Ce sous-amendement du groupe Écologiste et Social vise à supprimer l’extension du recours au dispositif de lecture automatisée des plaques d’immatriculation (LAPI) aux infractions d’aide à l’entrée, à la circulation ou au séjour irréguliers prévues aux articles L. 823‑1 à L. 823‑3 du code de l’entrée et du séjour des étrangers et du droit d’asile.
Une telle extension apparaît manifestement disproportionnée.
En pratique, cette extension est susceptible de conduire à la collecte et au traitement des données de bénévoles et membres associatifs apportant une aide à des étrangers en situation irrégulière.
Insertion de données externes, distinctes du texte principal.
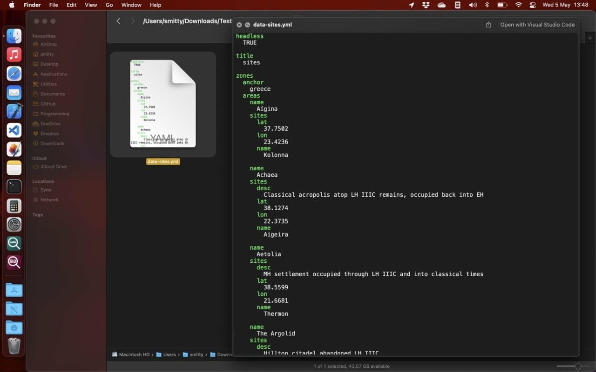The width and height of the screenshot is (596, 372).
Task: Click the Wi-Fi status icon
Action: [518, 5]
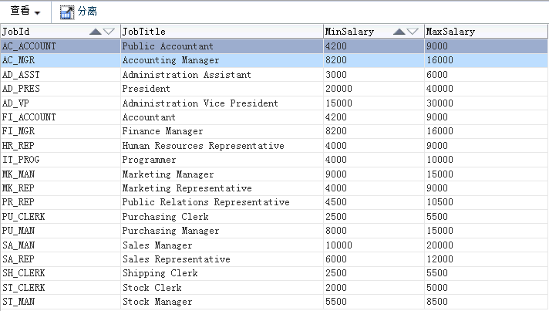
Task: Sort JobId column ascending with up arrow
Action: [95, 32]
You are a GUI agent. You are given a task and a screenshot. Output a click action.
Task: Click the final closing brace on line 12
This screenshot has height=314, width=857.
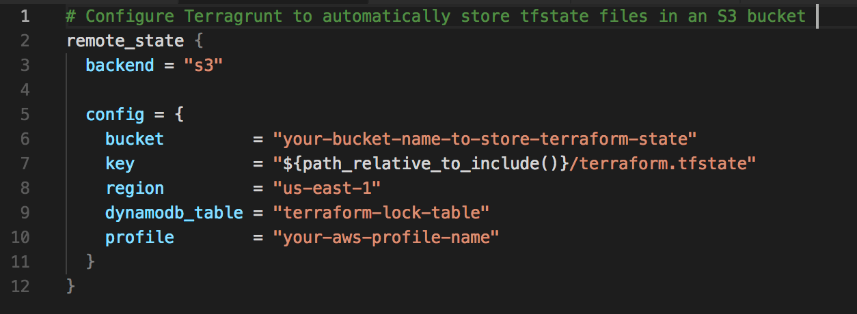click(x=71, y=287)
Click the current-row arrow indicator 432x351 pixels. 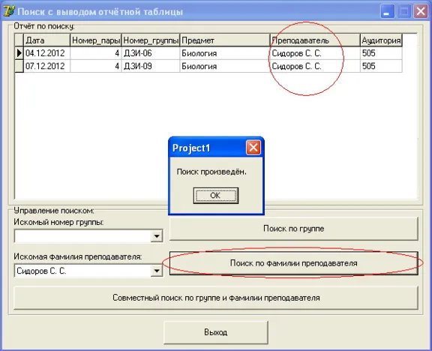pos(19,53)
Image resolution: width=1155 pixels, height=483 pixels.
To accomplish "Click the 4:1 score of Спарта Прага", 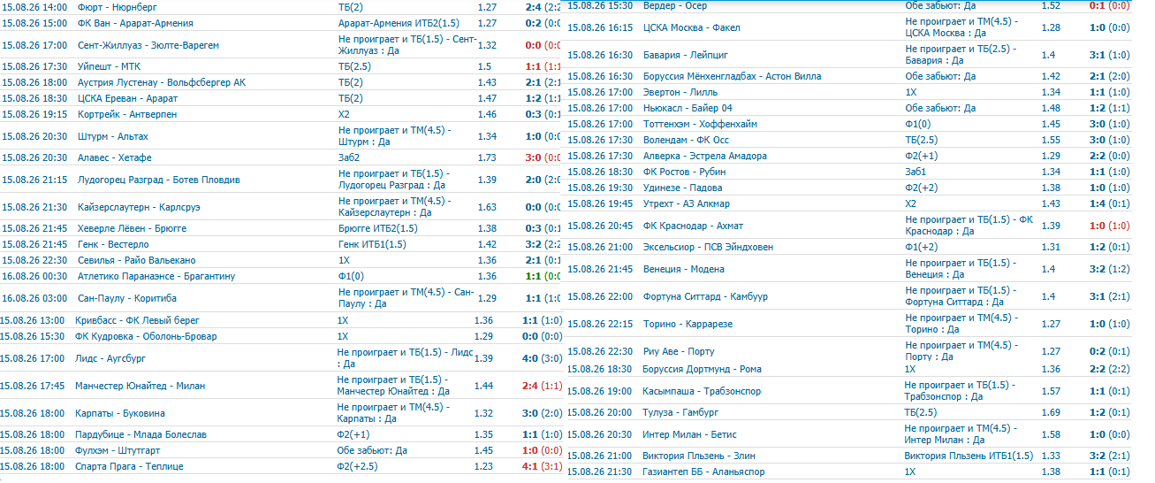I will click(530, 466).
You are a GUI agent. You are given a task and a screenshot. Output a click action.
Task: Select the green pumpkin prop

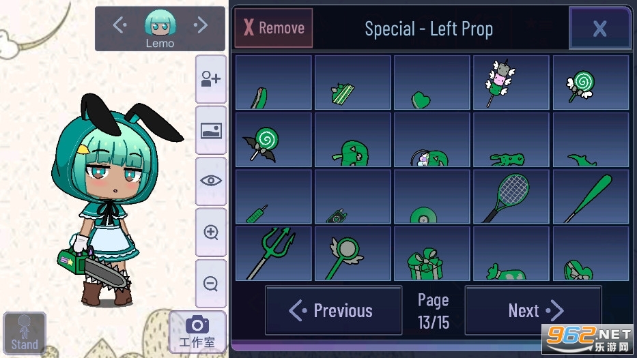click(x=352, y=140)
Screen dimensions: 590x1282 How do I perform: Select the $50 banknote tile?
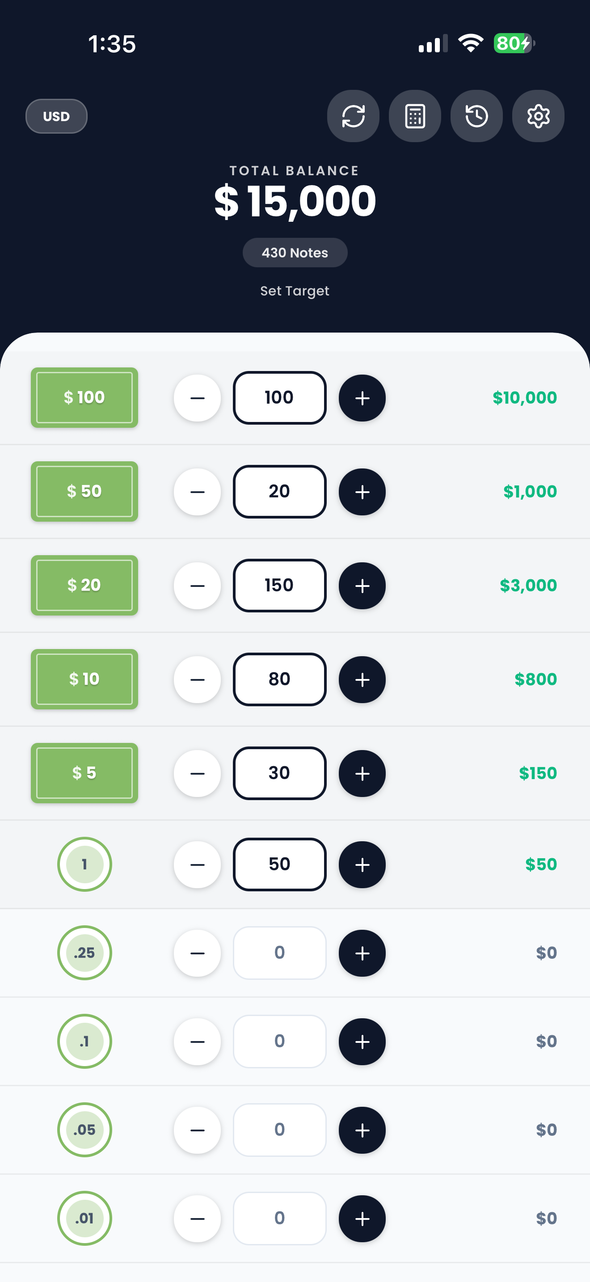pos(85,492)
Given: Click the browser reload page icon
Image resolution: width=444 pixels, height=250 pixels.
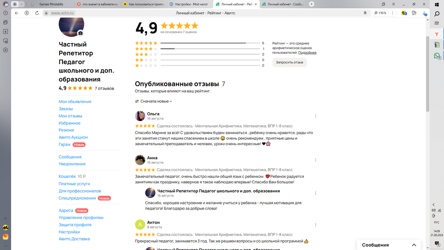Looking at the screenshot, I should click(37, 13).
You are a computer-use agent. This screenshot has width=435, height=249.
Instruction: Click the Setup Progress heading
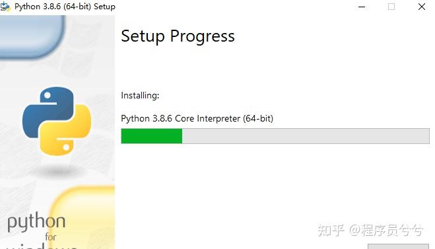click(x=178, y=36)
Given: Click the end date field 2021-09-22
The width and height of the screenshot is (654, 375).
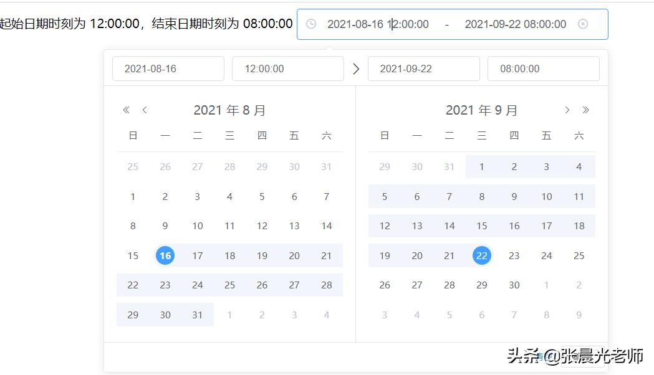Looking at the screenshot, I should (x=424, y=69).
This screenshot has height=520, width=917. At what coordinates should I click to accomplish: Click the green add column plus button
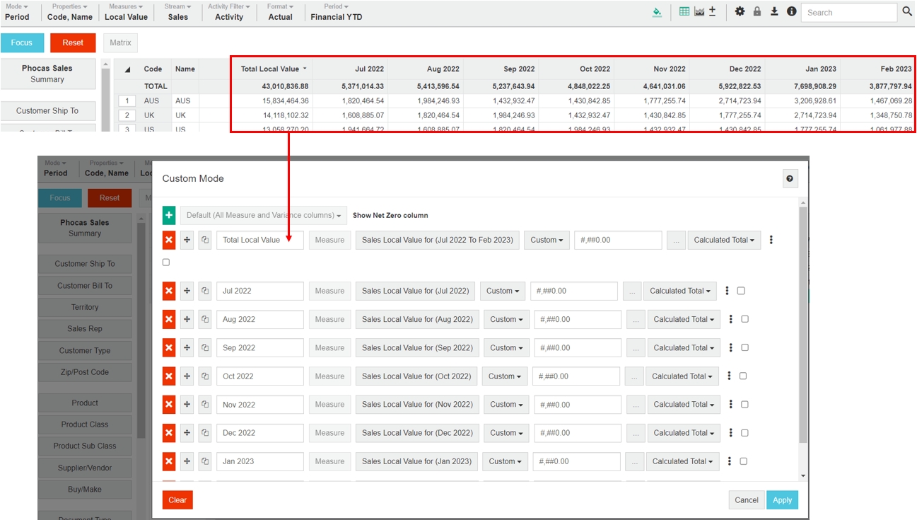(169, 215)
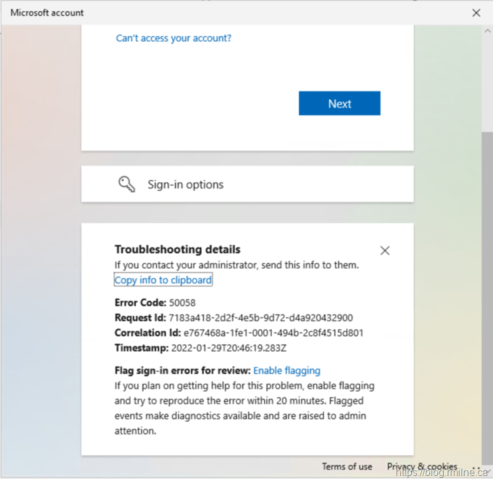Click the Microsoft account window title
The image size is (493, 479).
pos(47,12)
Certes, le code de l’entrée et du séjour des étrangers et du droit d’asile prévoit une immunité pénale au bénéfice des personnes qui agissent dans un but purement humanitaire. Toutefois, cette immunité ne fait pas obstacle à l’ouverture d’une enquête ni à la mise en œuvre des techniques d’investigation destinées à établir les circonstances des faits. Les personnes concernées peuvent ainsi faire l’objet de mesures de surveillance avant que le caractère humanitaire de leur intervention ne soit établi.
Le présent sous-amendement vise donc à éviter que le recours au dispositif LAPI ne puisse conduire, même temporairement, à la surveillance et au fichage de personnes dont l’action relève de la solidarité et de l’assistance humanitaire.